GIVEN PASSAGE =>

◇ ◇ ◇

Nonlinear autoregressive with exogenous input neural network (NARXNN) is a subclass of the recurrent neural network (RNN), which is suitable for predicting complex and nonlinear systems [39]. Compared to other RNNs, such as the LSTM and GRU, the NARXNN has a more straightforward structure, fewer parameters, and reasonable accuracy. Although many researchers employed the NARXNN for state of charge (SOC) estimation [40,41,42], only a few researchers applied it for SOH estimation. For example, Khaleghi et al. [43] utilized the open-mode NARXNN to capture the dependency between the HFs and battery SOH. In another work, Cui et al. [11] built the closed-mode NARXNN to estimate the battery SOH. Moreover, the existing methods have used a time-consuming trial-and-error approach for finding the appropriate hyperparameters, which is inefficient. Recently, an effective strategy for hyperparameter tuning has been to combine data-driven algorithms and heuristic optimization techniques. For example, Ren et al. [44] utilized the particle swarm optimization (PSO) algorithm to optimize the number of hidden neurons, the learning rate, and the maximum epochs of the LSTM. Zhang et al. [45] employed the PSO algorithm to optimize the kernel parameters (w and σ) of the RBFNN. Hossain et al. [46] used the gravitational search algorithm (GSA) to find the best number of hidden neurons of the ELM. Compared with other heuristic optimization techniques, the PSO algorithm has the advantages of easy implementation, strong robustness, and global exploration. Therefore, this paper attempts to use the PSO algorithm to find the best values of input delays, feedback delays, and the number of hidden neurons of the NARXNN. Then the NARXNN is employed to build a multi-feature-based SOH estimation model. In summary, the main contributions of this paper are as follows:

• To comprehensively describe the battery aging characteristics, a multi-feature extraction strategy is employed to extract HFs from partial voltage, capacity, and temperature curves. Qualitative and quantitative analysis is used to evaluate the selected HFs.

◇ ◇ ◇

THE TASKS =>
**A.** Name every researcher whose work the passage on battery health estimation cites by surname.
**B.** Carry on the passage on battery health estimation after its final sentence.
The data after this passage come from a separate source.

◇ ◇ ◇

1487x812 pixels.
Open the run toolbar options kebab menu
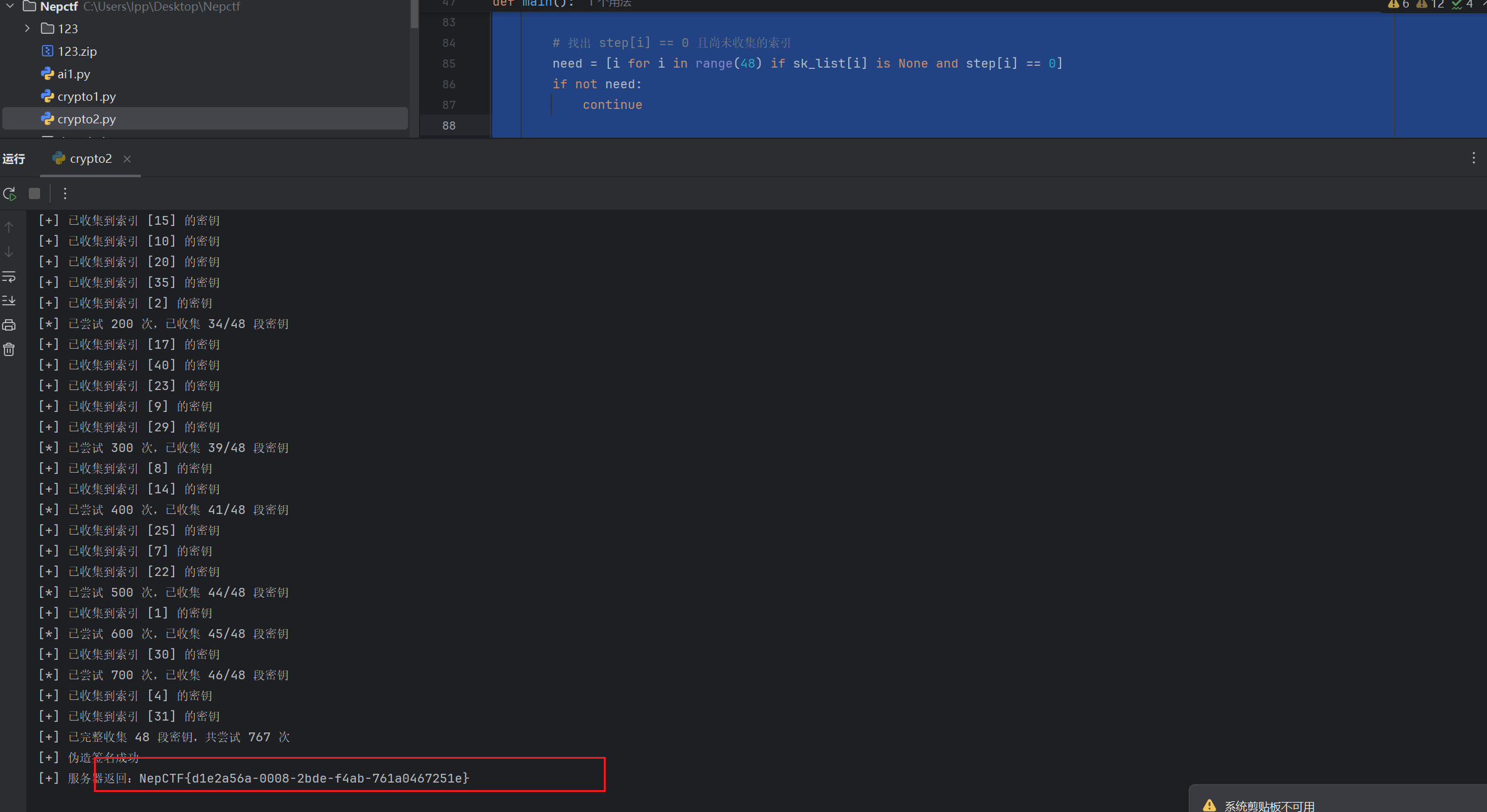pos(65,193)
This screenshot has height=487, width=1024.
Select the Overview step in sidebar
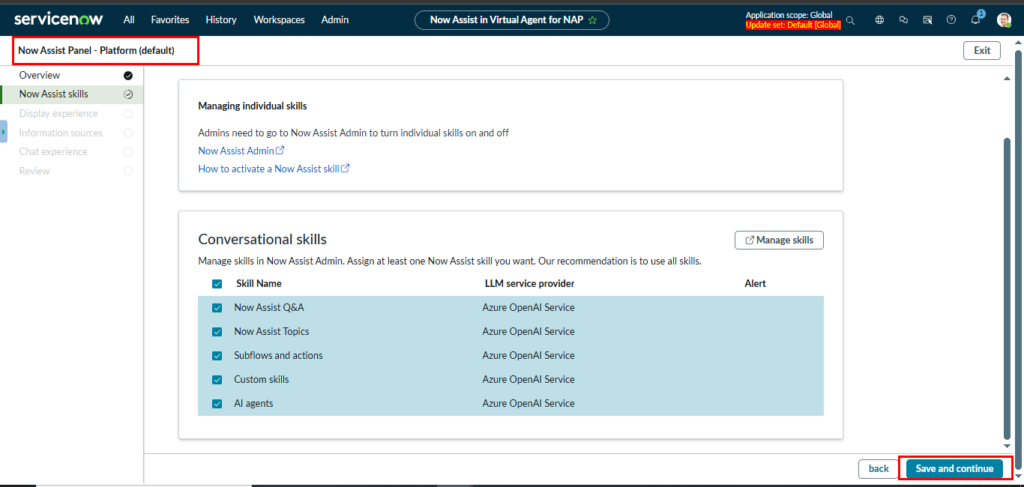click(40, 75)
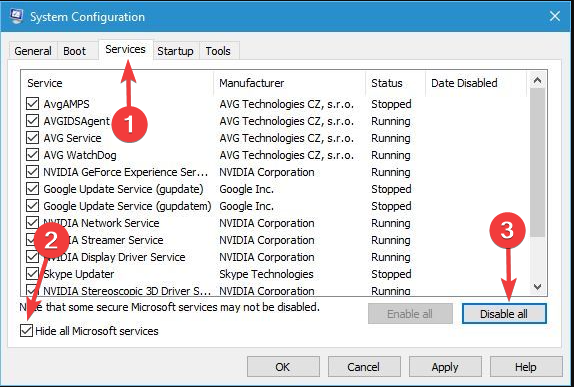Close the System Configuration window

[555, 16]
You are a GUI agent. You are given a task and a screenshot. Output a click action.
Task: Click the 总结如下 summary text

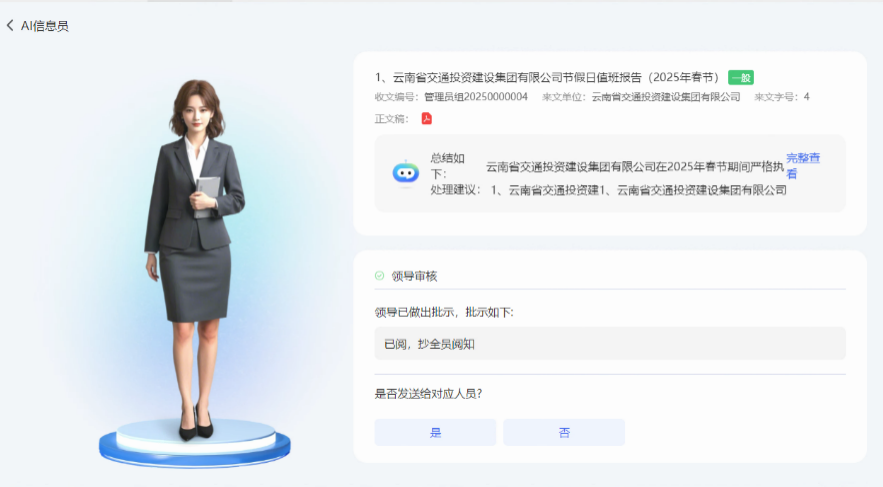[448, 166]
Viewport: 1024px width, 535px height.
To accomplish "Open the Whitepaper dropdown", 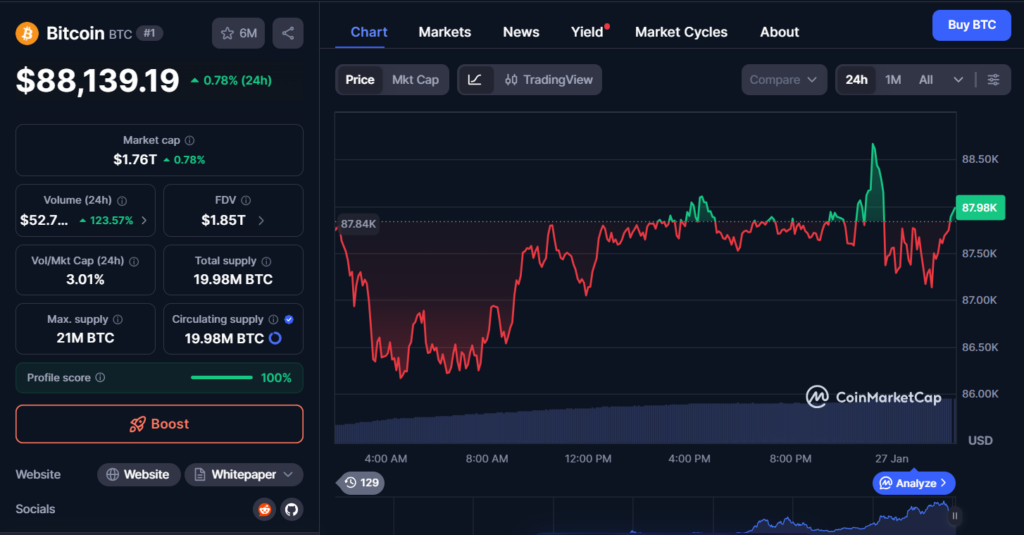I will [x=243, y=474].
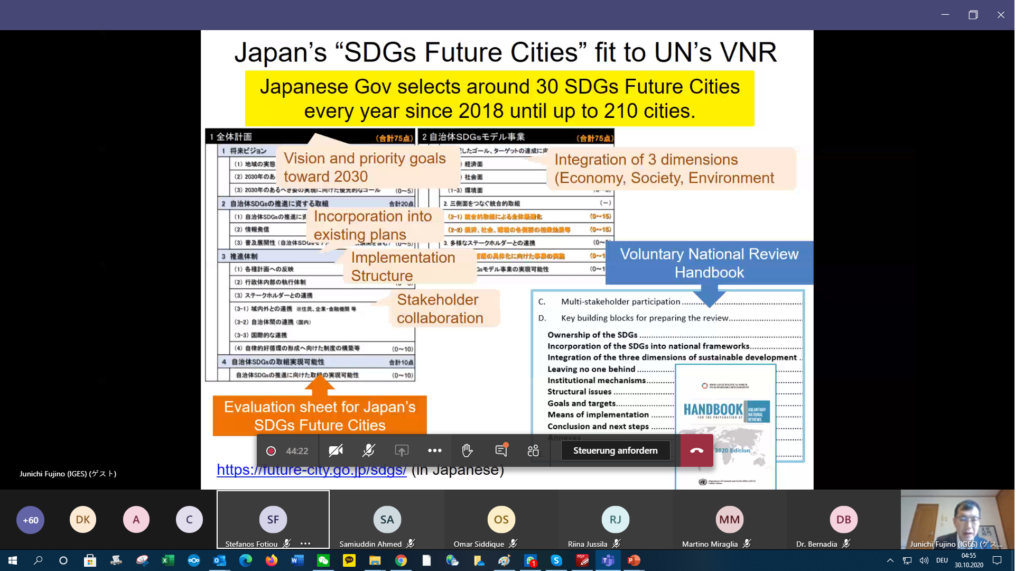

◇ ◇ ◇

REPLIES =>
**A.** Khaleghi, Cui, Ren, Zhang, Hossain

**B.**
• The performance of the NARXNN is highly dependent on the number of input delays, feedback delays, and neurons in the hidden layer. Hence, the PSO algorithm is applied to improve the training efficiency of NARXNN by searching for the optimal values of input delays, feedback delays, and the number of hidden neurons.
• The SOH estimators based on a single feature and fusion feature are comprehensively compared to verify the validity of the muti-feature extraction strategy. Moreover, to verify the effectiveness of the proposed PSO-NARXNN, a simple three-layer BPNN and a conventional NARXNN are built for comparison.

The remainder of the paper is organized as follows: Section 2 gives data analysis and feature extraction. The related algorithms are introduced in Section 3. Results and discussion are given in Section 4. Finally, Section 5 summarizes the conclusions.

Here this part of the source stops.